Melbourne’s first urban surf park, URBNSURF, opens this January in Tullamarine, to great excitement among the surfing community.
But what is it like riding the city waves as a first-timer?
Commercial Real Estate visits on a 40-degree day and parks the car at the edge of the vast lagoon.
The water is tropical-coloured, like a Fiji island, and calm. Curves of white concrete encircle the water, and in the background the airport hums. All is still. Then, from the far edge of the azure water, a wave builds, grows and rolls over in a perfect arc, exposing its frothy white underbelly. The people watching shout and laugh excitedly, slap each other’s backs.
How exactly the waves are made is a secret. But, explains Andrew Ross, the founder of URBNSURF, it is like dominoes. Underneath the lagoon there are 46 “modules” and under them lies a series of rectangle boxes.
“Imagine those boxes lined up like a series of dominoes,” says Ross, but instead of them lined up back to back, they are edge to edge.
“When we create waves, they move out to the left in a sequence, and then out to the right in a sequence.”
The technology gives more control than the sea – obviously – and waves can be personalised to the surfer.
Ross says, “We can vary the waves and change the peeling angle that the swells come out at – change the height, change the speed, change the direction.”
Then it is our turn to learn. We lie on our bellies on the hot concrete and practise our paddling. The cheery coaches show us how to get up onto the board – either leap like a ninja or take it in four steps: hands, front foot, back foot, swivel. “Cool beans?”
They tell us not to overthink it. They show us the hand signals we can communicate wordlessly with and of course how to do the Shaka – the iconic surfer hand gesture made by extending the thumb and pinky while holding the three middle fingers curled into the palm. They waggle their tanned Shakas at us and shout, “Yew!”
We lug our boards along the concrete shore, kicking at the shallows. The lagoon is divided into two sections – The Bays for beginners and The Point for pros.
“Everybody’s welcome, from first-timers to world champs,” says the website. Here today there are both. We nervous newbies wade out into The Bays to the spot where the waves will break. The water is waist height. Behind us, in The Point, experienced surfers and surf celebrities ride huge barrels. One of the coaches excitedly points one out, “He made all these boards!”
The waves come in sets. When the first wave builds behind us, we pull ourselves onto the board. When another surges underneath and pushes us forward, we paddle four times as instructed – “Paddle, paddle!” shout the coaches – and try to stand.
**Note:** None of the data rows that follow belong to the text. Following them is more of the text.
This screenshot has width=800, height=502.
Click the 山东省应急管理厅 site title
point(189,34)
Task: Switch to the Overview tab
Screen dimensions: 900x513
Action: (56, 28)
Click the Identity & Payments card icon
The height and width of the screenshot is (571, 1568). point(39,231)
I make it to my knees and wimp out – once, twice. Then, a few awkward clambers to my feet and graceless falls into the water. It tastes fresh and cold, like a lake, not salty like the sea or chlorinated like a swimming pool.
The lapping waves make a soothing noise, and the sun reflects off the white chop. The seagulls have made themselves at home already. They skim over the spray, and it is easy to forget that this is not the sea. “Even though this is a man-made environment, it’s still a very organic experience,” says Ross. Like a snowflake, no wave is exactly the same.
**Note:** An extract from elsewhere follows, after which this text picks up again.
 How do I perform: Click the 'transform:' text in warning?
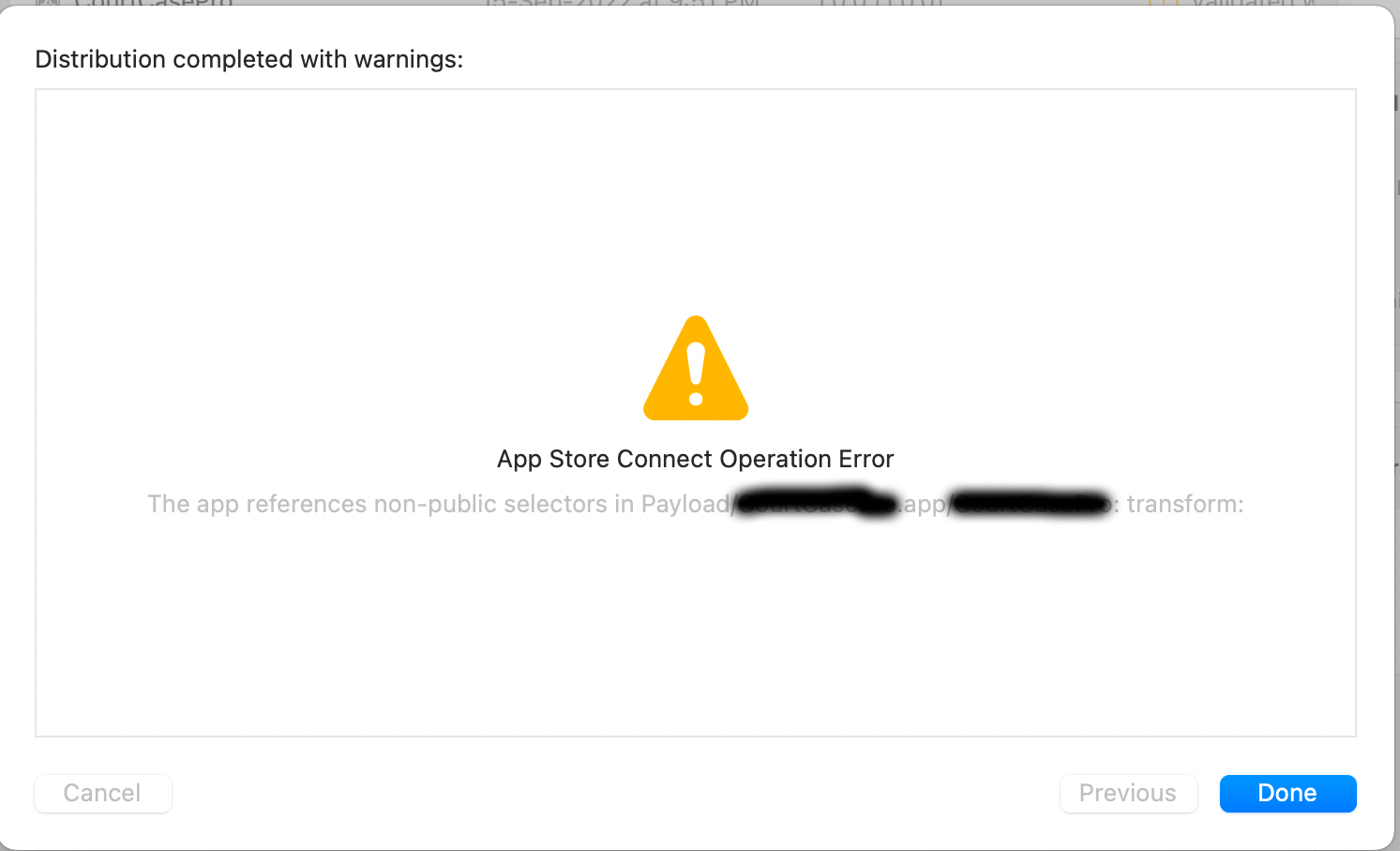[x=1184, y=505]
Then, after 20 minutes in the water, I do it: I stand up. And I stay up, hunkered down low like they taught us. The water coasts away beneath me, like a glass road, and I am gliding with my arms outstretched. It feels slower, more peaceful than I imagined. It feels like yoga. At the end, I tumble into the water and jump excitedly to my feet. The coaches are waving their arms, Shaka-ing and cheering, and I feel exhilarated – and addicted. “Yew!”
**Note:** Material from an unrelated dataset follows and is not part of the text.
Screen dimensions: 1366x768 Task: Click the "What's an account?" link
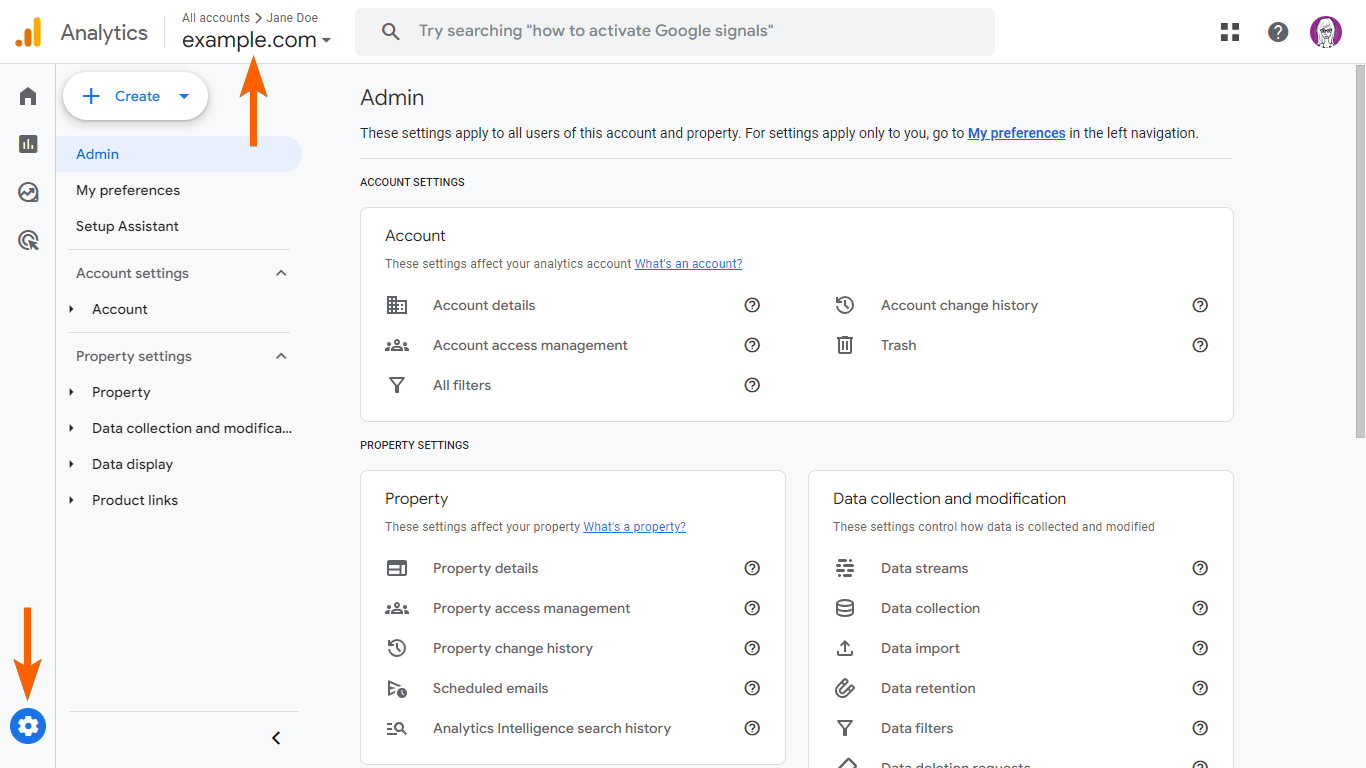[688, 264]
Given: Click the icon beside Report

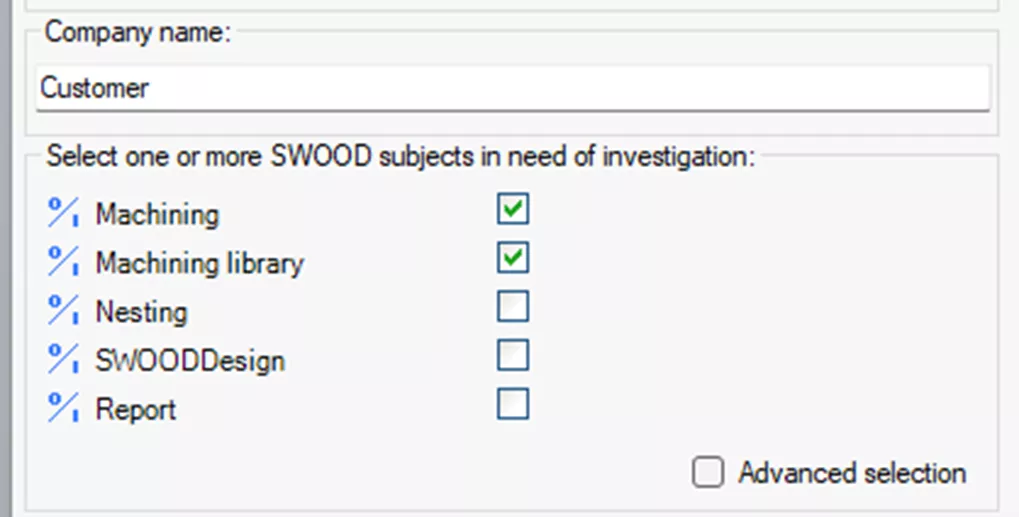Looking at the screenshot, I should pos(63,409).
URBNSURF is located at 309 Melrose Drive, Tullamarine, and opens to the public in January 2020, offering a range of lessons, sessions, competitions and memberships. Facilities include hot tubs, cabanas, kids’ play equipment and easy gear rental. Hungry? The Byron Bay darling, Three Blue Ducks, will be running the restaurant – and there is a private bar, The Lookout, for hire.